It’s election season again; a season I despise but am obsessed with nonetheless. Since I’m sure you’ve seen the title of this essay, you are probably confused, especially since this is being published on an anarchist website. But bear with me here as I explain.
When the Mises Caucus took over the Libertarian Party, I, like many people, left. Now I have never been particularly attached to electoral politics in the first place, seeing voting as primarily a tool to wield defensively; only able to keep away the worst fascists rather than provide a real avenue for change. I joined the LP not because I saw it as a valid means of achieving electoral change or even a viable defensive vote, but because I realized that electoralism could provide something else: a soapbox.
The LP wasn’t created to win elections, but to share libertarian and anarchist ideals to a mass audience whose main interaction to politics was electoralism, and show them that there are non-state alternatives that can be achieved by means other than voting. The LP ran candidates to soapbox ideas with no dillusions of actually winning, but on the off chance they did, they planned to dismantle as much as possible before leaving office. A worthy goal, but one that was sadly derailed as some pushed it to be a more serious vehicle for electoral politics.

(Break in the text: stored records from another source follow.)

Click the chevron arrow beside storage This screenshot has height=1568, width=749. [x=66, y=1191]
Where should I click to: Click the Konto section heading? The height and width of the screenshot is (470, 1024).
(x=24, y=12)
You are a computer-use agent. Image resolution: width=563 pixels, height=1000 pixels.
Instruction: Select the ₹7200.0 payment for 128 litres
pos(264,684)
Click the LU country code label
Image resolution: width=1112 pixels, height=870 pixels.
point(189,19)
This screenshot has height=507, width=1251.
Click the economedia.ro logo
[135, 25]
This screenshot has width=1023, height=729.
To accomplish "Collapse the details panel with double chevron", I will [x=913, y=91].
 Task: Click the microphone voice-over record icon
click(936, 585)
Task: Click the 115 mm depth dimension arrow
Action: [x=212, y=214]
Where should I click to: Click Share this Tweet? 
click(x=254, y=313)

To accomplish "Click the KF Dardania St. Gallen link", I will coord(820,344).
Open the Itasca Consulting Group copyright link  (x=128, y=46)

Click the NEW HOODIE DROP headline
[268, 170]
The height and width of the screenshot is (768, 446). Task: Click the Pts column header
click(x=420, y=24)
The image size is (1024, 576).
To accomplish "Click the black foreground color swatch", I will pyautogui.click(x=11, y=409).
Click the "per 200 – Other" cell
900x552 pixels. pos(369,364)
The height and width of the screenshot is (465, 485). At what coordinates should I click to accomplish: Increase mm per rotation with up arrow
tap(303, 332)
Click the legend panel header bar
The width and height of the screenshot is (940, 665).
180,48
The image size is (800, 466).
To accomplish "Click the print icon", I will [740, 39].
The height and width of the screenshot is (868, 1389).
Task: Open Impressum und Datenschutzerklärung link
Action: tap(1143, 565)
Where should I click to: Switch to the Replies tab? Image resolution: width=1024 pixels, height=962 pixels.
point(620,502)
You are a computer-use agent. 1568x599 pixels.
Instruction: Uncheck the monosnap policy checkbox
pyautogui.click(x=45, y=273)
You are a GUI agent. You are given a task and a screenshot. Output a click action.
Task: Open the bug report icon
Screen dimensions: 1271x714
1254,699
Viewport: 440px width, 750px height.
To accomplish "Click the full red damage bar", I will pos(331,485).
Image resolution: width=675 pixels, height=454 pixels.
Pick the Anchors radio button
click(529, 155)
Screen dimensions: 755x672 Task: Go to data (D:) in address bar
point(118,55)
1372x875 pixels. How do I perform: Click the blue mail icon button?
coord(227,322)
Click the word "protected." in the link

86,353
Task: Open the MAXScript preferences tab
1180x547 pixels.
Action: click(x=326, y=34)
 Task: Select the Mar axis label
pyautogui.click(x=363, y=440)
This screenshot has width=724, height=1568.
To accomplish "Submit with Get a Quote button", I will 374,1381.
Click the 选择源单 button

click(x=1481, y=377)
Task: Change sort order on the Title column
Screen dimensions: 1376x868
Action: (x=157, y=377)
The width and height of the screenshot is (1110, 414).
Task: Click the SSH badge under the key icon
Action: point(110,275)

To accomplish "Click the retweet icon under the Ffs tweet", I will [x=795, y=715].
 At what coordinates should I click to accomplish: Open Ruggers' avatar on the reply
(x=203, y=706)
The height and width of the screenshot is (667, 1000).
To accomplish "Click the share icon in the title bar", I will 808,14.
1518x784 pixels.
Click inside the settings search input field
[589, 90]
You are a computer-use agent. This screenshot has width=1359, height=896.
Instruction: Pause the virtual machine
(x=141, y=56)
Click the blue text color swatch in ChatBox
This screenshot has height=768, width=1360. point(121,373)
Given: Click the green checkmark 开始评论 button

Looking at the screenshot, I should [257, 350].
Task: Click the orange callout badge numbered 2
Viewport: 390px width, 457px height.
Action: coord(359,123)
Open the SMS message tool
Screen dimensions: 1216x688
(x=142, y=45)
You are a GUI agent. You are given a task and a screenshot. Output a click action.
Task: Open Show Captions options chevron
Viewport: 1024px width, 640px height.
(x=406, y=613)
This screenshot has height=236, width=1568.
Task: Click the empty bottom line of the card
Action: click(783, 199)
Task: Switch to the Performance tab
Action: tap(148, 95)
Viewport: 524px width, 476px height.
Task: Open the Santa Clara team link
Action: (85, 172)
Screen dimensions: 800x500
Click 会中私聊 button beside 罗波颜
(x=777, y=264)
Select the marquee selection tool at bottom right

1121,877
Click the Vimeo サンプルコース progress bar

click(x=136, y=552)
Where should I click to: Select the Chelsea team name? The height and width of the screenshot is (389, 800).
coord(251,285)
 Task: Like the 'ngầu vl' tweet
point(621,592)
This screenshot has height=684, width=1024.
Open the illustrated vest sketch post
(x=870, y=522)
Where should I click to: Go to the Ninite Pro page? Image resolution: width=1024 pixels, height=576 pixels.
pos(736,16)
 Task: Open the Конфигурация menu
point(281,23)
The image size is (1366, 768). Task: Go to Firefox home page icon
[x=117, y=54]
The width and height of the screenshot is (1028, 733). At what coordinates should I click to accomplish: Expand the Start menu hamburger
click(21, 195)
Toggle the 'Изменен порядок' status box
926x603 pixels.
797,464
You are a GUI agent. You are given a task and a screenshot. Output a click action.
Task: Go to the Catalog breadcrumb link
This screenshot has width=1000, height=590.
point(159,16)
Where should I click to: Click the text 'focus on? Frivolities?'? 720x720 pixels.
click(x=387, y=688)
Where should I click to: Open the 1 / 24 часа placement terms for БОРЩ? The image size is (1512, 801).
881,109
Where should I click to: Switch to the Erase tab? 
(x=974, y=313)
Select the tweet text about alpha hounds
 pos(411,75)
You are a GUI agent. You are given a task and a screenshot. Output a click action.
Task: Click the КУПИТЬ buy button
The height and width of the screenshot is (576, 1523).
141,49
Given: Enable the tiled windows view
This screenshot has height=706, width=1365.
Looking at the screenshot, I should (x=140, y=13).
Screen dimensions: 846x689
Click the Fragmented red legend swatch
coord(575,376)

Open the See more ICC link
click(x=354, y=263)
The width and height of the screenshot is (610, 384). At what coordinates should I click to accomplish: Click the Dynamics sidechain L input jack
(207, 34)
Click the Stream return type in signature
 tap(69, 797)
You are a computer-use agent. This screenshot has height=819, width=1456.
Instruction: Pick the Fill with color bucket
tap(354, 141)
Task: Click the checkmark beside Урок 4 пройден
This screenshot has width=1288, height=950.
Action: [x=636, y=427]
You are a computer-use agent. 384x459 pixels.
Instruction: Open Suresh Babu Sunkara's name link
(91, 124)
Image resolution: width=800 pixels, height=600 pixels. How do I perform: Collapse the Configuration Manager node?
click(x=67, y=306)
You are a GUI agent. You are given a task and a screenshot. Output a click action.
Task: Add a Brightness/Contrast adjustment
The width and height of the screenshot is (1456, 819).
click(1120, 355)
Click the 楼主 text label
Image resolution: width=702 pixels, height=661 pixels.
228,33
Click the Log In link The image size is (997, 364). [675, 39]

I, however, joined to help those fighting to bring the party back to its roots. As such, I helped to cofound the Libertarian Socialist Caucus of the LP as a platform to soapbox libertarian socialist ideas to a largely libertarian capitalist audience, and became a bootlicker for Vermin Supreme’s 2020 presidential campaign as a means to soapbox libertarian socialist ideas to an even larger national and international audience. And both saw amazing success in those efforts, with the LSC quickly becoming one of the fastest growing caucuses in the LP and Team Supreme signing up more people to the LP than any other campaign in the race.